Greater power of citizens to defend their property and arrest criminals? Or "an invitation to vigilantism"?

A proposed bill that would expand the power of citizens to defend their property and arrest criminals shows the Tory government is putting victims rights ahead of the rights of criminals, says Chilliwack-Fraser Canyon MP Mark Strahl.

But the BC Civil Liberties Association fears the proposed criminal code changes could put more power in the hands of private security guards, which is “an invitation to vigilantism,” BCCLA president Robert Holmes said in a news release.

Strahl disagreed, saying the idea of empowering private security officers as a “parallel police force” is not the intent of Bill C-26, the Citizen’s Arrest and Self-Defence Act.

“It’s for situations where people are threatened and take an immediate response, if a peace officer is not available,” he said. “It’s not going to encourage vigilantism. This is about ensuring the justice system is on the side of law-abiding citizens.”

Micheal Vonn, BCCLA policy director, said the problem with the legislation lies in the phrase allowing a citizen to make an arrest “within a reasonable amount of time.”

She said citizens making an arrest after the fact of an alleged crime not only put themselves in physical danger, but legal danger as well.

It takes police officers years of training to learn the limits of their powers of arrest, she said, “and yet they’re contested all the time.”

“This is something the ordinary citizen is not in a position to know,” she said, and they could find themselves facing a wrongful arrest charge.

And if citizens can make an arrest “within a reasonable time,” she added, why is that not enough time to call 9-1-1?

But Strahl said the legislation clearly states that an “imminent threat” must be present and a police officer not available before a citizen can take action.

“Certainly it’s not for an individual to make their own determination whether a person should be arrested,” he said.

Vonn said the legislation follows the “very emotional” case of a Toronto shopkeeper who was charged after arresting a thief who had returned to the shop an hour after an earlier grab-and-run.

One day before the incident, the shopkeeper had waited five hours for police to respond to his call about a theft.

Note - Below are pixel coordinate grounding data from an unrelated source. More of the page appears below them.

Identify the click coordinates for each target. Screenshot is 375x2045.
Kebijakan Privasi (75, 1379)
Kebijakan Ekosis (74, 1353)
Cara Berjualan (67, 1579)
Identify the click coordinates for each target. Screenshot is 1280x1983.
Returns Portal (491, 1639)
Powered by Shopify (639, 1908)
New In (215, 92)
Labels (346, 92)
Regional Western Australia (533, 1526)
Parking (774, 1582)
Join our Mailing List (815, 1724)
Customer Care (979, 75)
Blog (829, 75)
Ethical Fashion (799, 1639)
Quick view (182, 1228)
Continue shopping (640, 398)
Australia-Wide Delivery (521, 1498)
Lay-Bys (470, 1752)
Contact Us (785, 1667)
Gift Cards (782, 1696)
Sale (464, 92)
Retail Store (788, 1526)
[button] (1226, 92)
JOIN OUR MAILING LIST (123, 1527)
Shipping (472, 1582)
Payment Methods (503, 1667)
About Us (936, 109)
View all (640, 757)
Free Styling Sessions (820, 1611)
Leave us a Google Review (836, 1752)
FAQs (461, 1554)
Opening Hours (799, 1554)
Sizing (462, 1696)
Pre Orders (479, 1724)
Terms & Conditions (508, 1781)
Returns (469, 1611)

The shopkeeper was found not guilty.

Holmes said the solution is to hire more trained police officers, not to give arrest powers to citizens and private security companies that are not regulated or overseen in the same way as police.

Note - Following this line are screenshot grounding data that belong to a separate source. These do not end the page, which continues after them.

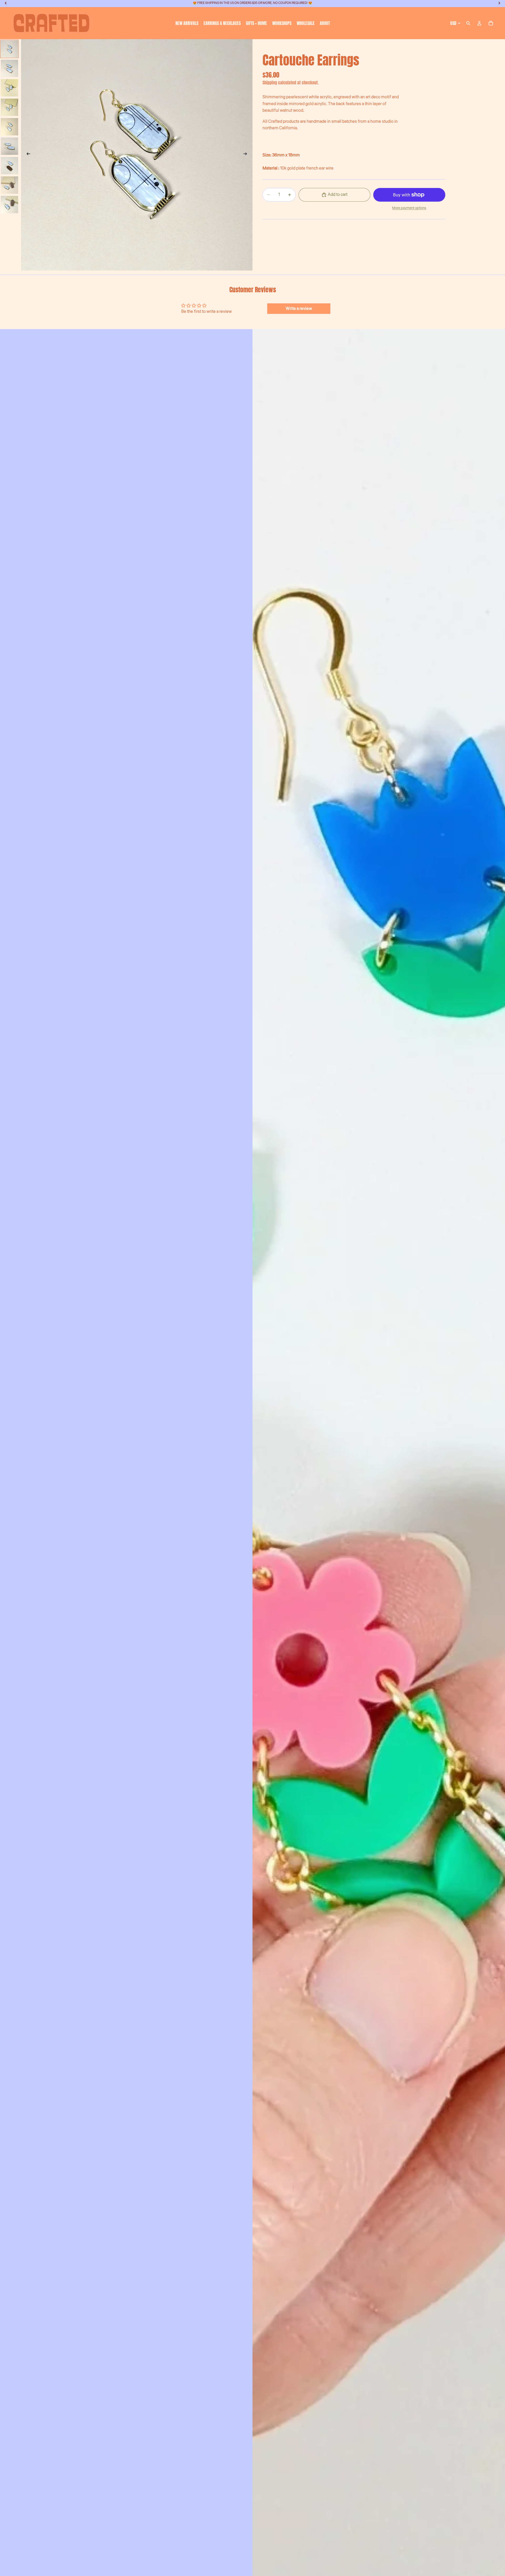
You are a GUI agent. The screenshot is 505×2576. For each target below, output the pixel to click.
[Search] (468, 23)
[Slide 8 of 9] (9, 185)
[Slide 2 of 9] (9, 68)
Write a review (299, 309)
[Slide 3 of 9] (9, 87)
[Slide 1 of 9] (9, 49)
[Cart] (491, 23)
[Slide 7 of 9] (9, 165)
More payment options (409, 207)
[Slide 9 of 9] (9, 204)
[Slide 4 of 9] (9, 107)
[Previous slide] (27, 155)
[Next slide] (246, 155)
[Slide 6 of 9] (9, 146)
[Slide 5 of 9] (9, 126)
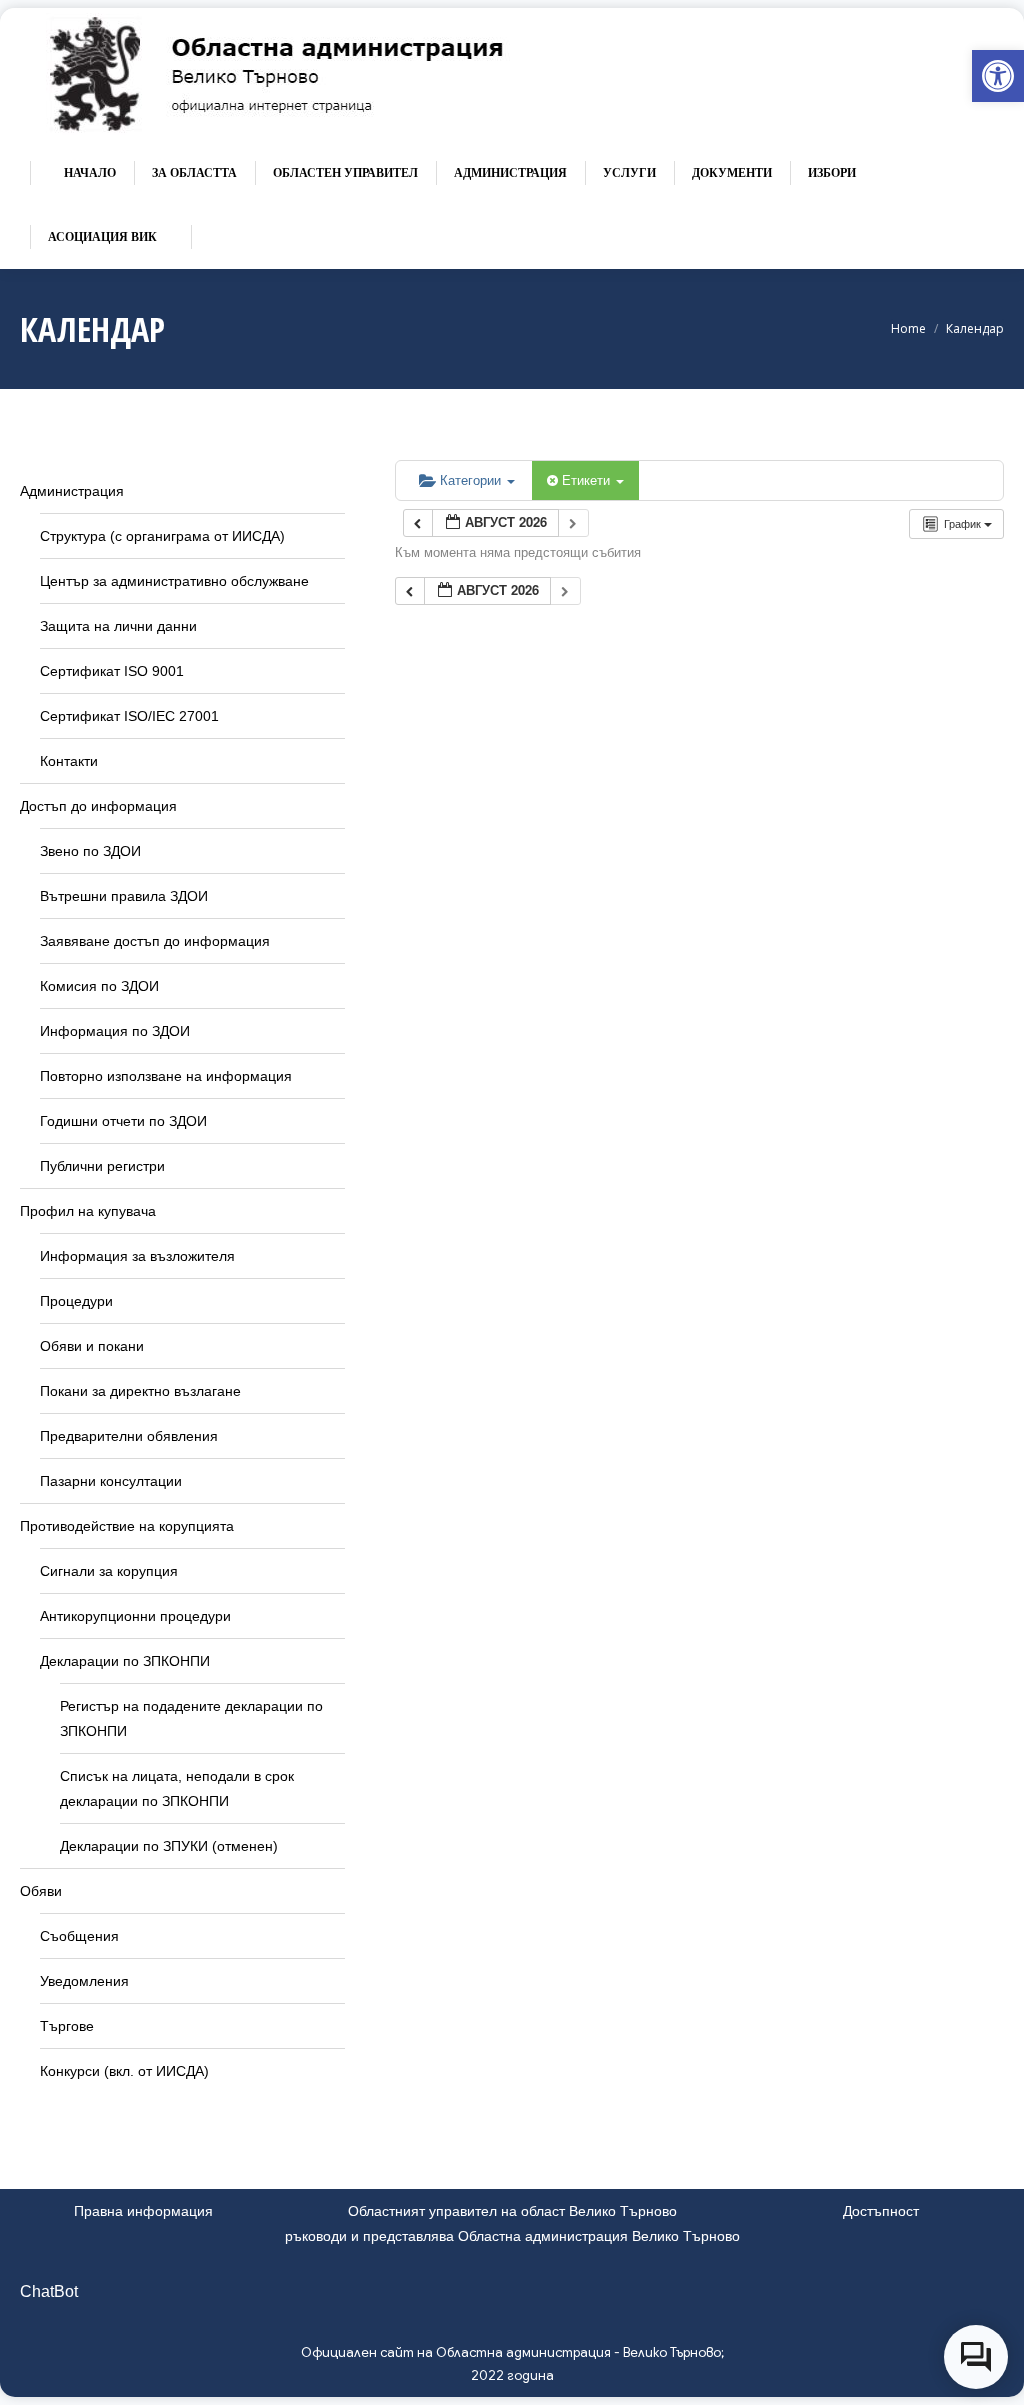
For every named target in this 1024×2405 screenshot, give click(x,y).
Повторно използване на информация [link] (166, 1076)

“The idea that you could call Bob’s 9-1-1 Service and have someone forcibly arrest and detain another person is an invitation to vigilantism,” he said. “We call for this bill to be amended to close that gap immediately.”

Strahl said the changes are meant to simplify complex criminal code provisions around “self defence” and “defence of property” to make it easier for police, prosecutors and courts “to acknowledge an individual was within their rights to protect themselves or their property.”

“Under this bill, Canadians will know that the criminal justice system will stand behind them should they need to protect themselves against criminal acts,” he said.